I'm sure we all wish we had shares of a company like FMC between 1904 and 1909 in our 401K.
Great information Rob.
It's yet another example of how the Model K was the end of the era where Ford outsourced construction of the Model K chassis entirely to Dodge Brothers. By outsourcing the manufacture of the Model "N" chassis to his own company it forced Malcomson to realize he was being cut out of any potential Model "N" profits, leading to the sale of Malcomson's shares to Henry Ford on July 12, 1906 to Henry.
Obviously when we discuss profits of Ford Motor Company on the Model K versus the Model N we don't take any note of the profits being made by the company supplying the chassis to Ford Motor Company. In the case of the Model N, Henry was profiting on both ends of the deal. The profits of the Ford Motor Company were not the only profits Henry received from the Model N.

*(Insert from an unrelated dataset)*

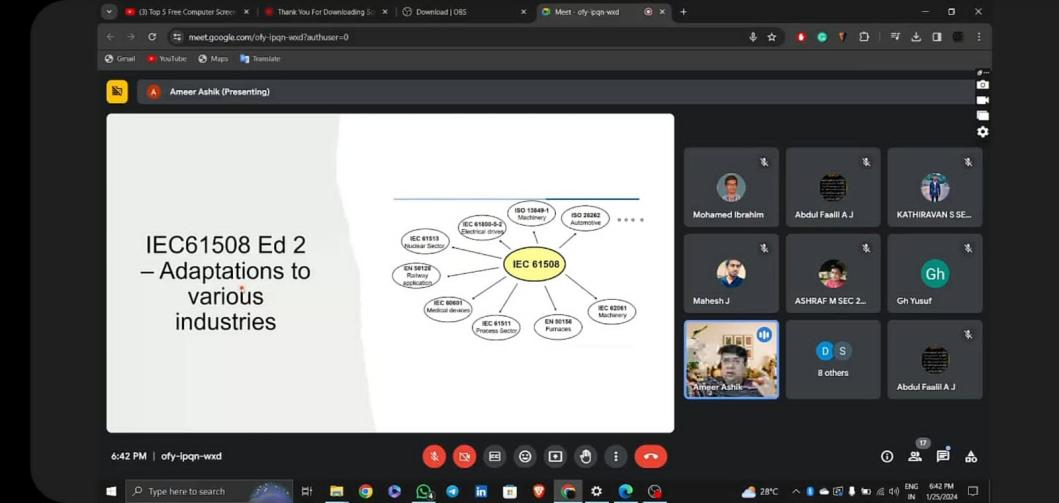
Task: Turn on the camera in Meet
Action: click(x=464, y=456)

In some ways, this is like "the gift that keeps on giving."
Yes, Ford Manufacturing Company was profitable. However, the Ford Motor Company audit information has no interest in what contributing companies did or did not make. Dividends paid to Ford Motor Company investors were frequent and large, indicating continued strong growth.

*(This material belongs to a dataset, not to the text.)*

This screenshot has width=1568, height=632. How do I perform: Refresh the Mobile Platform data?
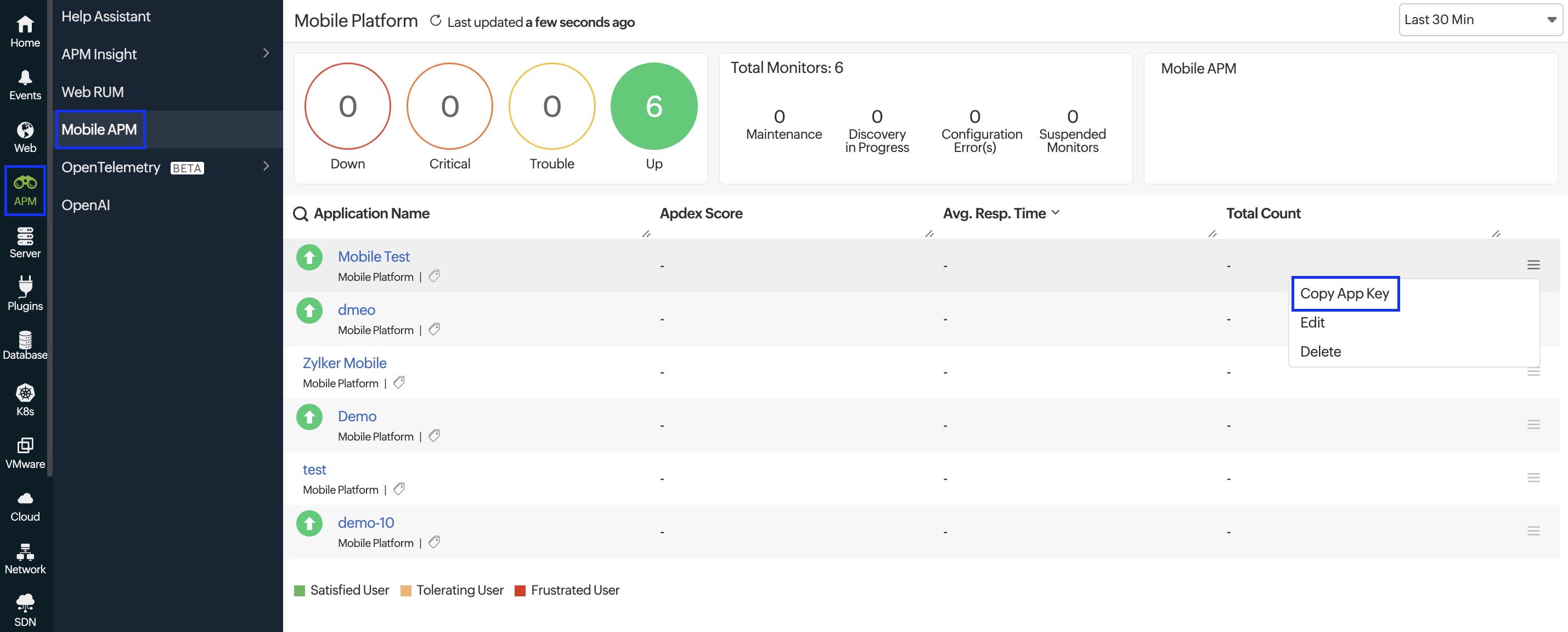pyautogui.click(x=435, y=20)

As for outsourcing, the radiators, bodies, wheels, frames, oilers ,tires, bearings and seats (to name a few parts) were outsourced for both Models N and K.
Finally, John Dodge was a director with Ford Motor Company, and was Vice President of Ford Manufacturing. Both John and Horrace were shareholders in both companies, so any suggestion that Ford Manufacturing was a conduit to avoid paying dividends, or way to "end around" Ford Motor Company investors just doesn't make sense.
One plausible argument I've read was that, if Ford Motor Company lost the Selden Patent suit, Ford Manufacturing Company, as a parts supplier, would have been exempt from any damages or other compensation owed.
However, I don't know these things, I'm just arriving at suppositions based on my research.
Every reference I can find to Ford Manufacturing Company suggests that it was formed solely to reduce the profits paid to Alexander Malcomson, to force him from the company. See the excellent book "My Forty Years at Ford" by Charles Sorensen, pages 77 - 78.
Click here to see it, scroll down and click on chapter "X":
You have two references, "My Forty Years" and Joe Galamb's Reminisces. I've reviewed both, and they are factored into my responses.
I own dozens of books on Ford history. Most of them cite Galamb and Sorensen as references. I see no reason to doubt the accuracy of either of these long time associates of Henry Ford.
Sorensen and Galamb were "workers" at the time decisions were being made at Ford Motor Company (or shortly after) about models and direction the company was moving (1904-1907)
I give credibility to James Couzens and original investor C. H. Bennett rather than a young pattern maker and Hungarian immigrant, as far as "front office" knowledge of intimate business details.
From James Couzens biography, "Independent Man: The Life of Senator James Couzens" Harry Barnard -
Wayne State University Press
According to James Couzens biographer, regarding Malcomson, "it is a curious thing how little he (Malcomson) figured in its affairs after the company was launched"
And C. H. Bennett, one of the original Ford Motor Company stockholders, his reminisces (courtesy The Henry Ford):
C. H. Bennett said in 1952, "I don't think that Mr. Malcomson went up to that factory on Piquette Avenue twice a year."
You may choose to base assumptions on what two young employees report decades later. I choose to base my assumptions on two men who were involved from the beginning. Who sat in on every board and shareholder meeting (Couzens) and spoke with Henry Ford as vested founders (Bennett and Couzens) of Ford Motor Company.